INSTRUCTIONS FOR THE TASK — Using the data below, reproduce exactly the lines from the line with "Menu (302, 11)" to the line with "Report Fraud (67, 2435)", both included; pictures must be dropped.

DATA FOR THE TASK —
********
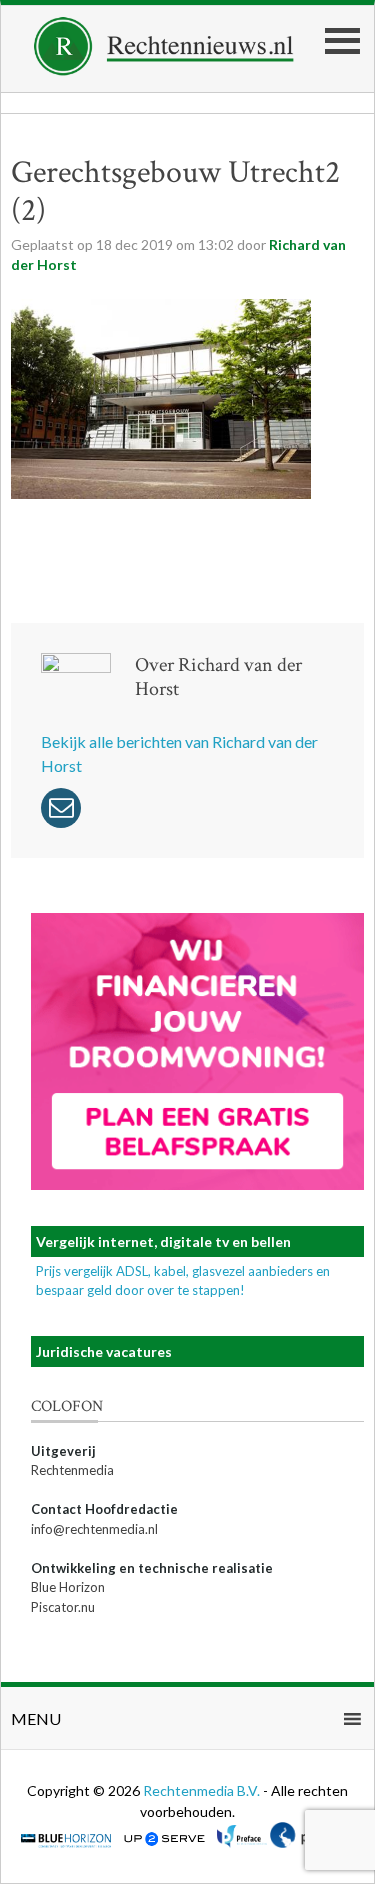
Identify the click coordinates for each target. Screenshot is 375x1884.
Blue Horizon (68, 1587)
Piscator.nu (63, 1607)
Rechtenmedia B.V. (203, 1790)
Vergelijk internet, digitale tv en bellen (163, 1241)
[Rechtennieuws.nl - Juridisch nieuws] (164, 69)
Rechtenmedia (72, 1470)
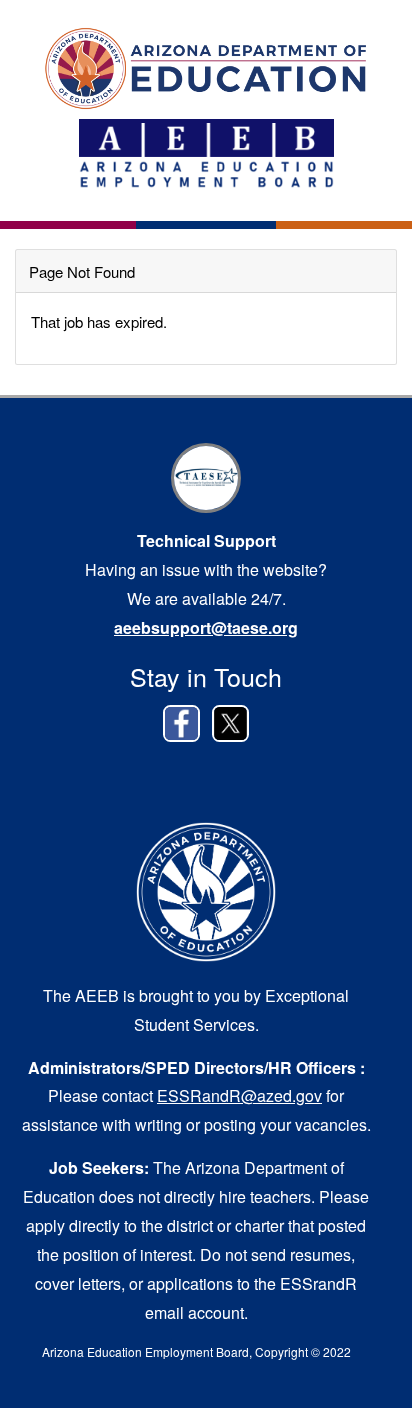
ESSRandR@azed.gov (239, 1095)
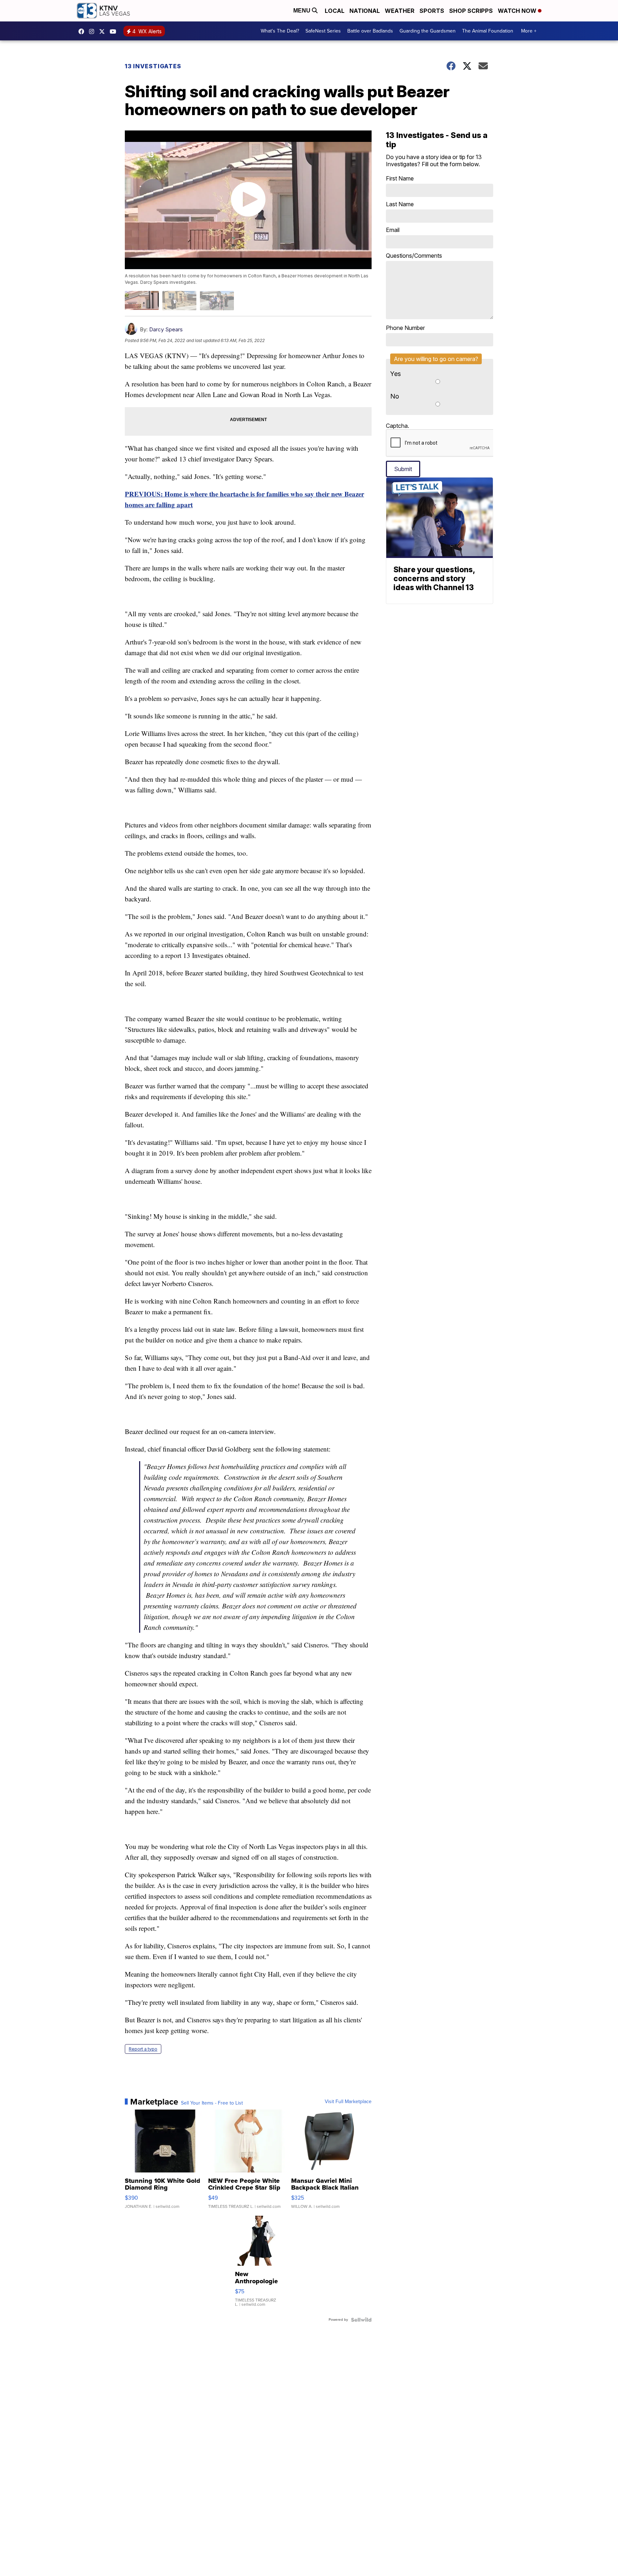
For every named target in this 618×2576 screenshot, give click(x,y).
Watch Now (518, 10)
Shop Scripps (471, 10)
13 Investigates (153, 66)
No (394, 396)
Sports (432, 10)
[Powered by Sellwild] (361, 2319)
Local (334, 10)
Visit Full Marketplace (348, 2101)
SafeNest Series (323, 31)
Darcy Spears (166, 329)
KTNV (103, 31)
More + (528, 31)
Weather (400, 10)
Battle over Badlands (370, 31)
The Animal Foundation (487, 31)
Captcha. (397, 425)
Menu (302, 11)
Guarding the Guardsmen (427, 31)
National (364, 10)
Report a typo (143, 2049)
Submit (403, 469)
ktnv (93, 31)
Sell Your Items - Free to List (212, 2103)
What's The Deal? (280, 31)
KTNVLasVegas (83, 31)
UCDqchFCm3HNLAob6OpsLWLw (115, 31)
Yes (395, 373)
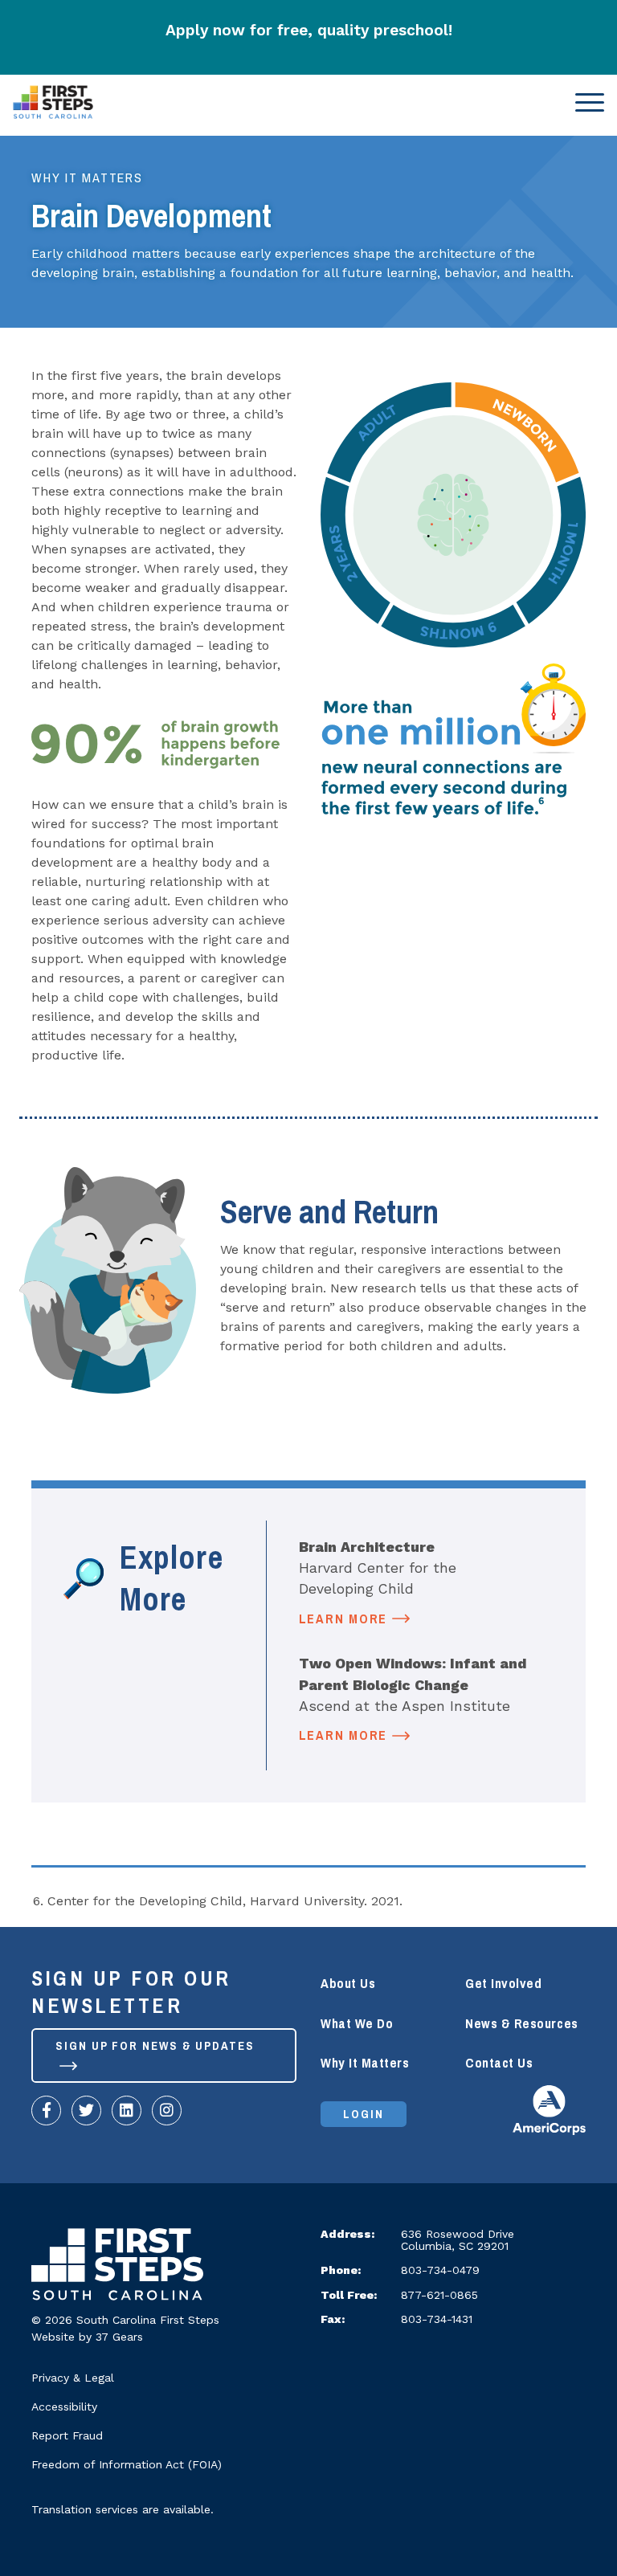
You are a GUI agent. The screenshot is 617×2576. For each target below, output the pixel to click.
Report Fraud (67, 2435)
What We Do (357, 2023)
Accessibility (64, 2406)
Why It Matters (87, 178)
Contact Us (499, 2063)
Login (363, 2114)
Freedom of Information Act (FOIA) (126, 2464)
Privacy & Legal (72, 2377)
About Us (348, 1983)
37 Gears (119, 2336)
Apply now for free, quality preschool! (308, 30)
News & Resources (521, 2023)
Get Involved (503, 1983)
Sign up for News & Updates (155, 2046)
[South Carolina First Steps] (117, 2268)
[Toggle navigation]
********
COMPLETED TASK —
Menu (302, 11)
Guarding the Guardsmen (427, 31)
National (364, 10)
Report a typo (143, 2049)
Submit (403, 469)
ktnv (93, 31)
Sell Your Items - Free to List (212, 2103)
What's The Deal? (280, 31)
KTNVLasVegas (83, 31)
UCDqchFCm3HNLAob6OpsLWLw (115, 31)
Yes (395, 373)
You are a GUI agent. The screenshot is 617×2576. For each target below, output the pixel to click.
Report Fraud (67, 2435)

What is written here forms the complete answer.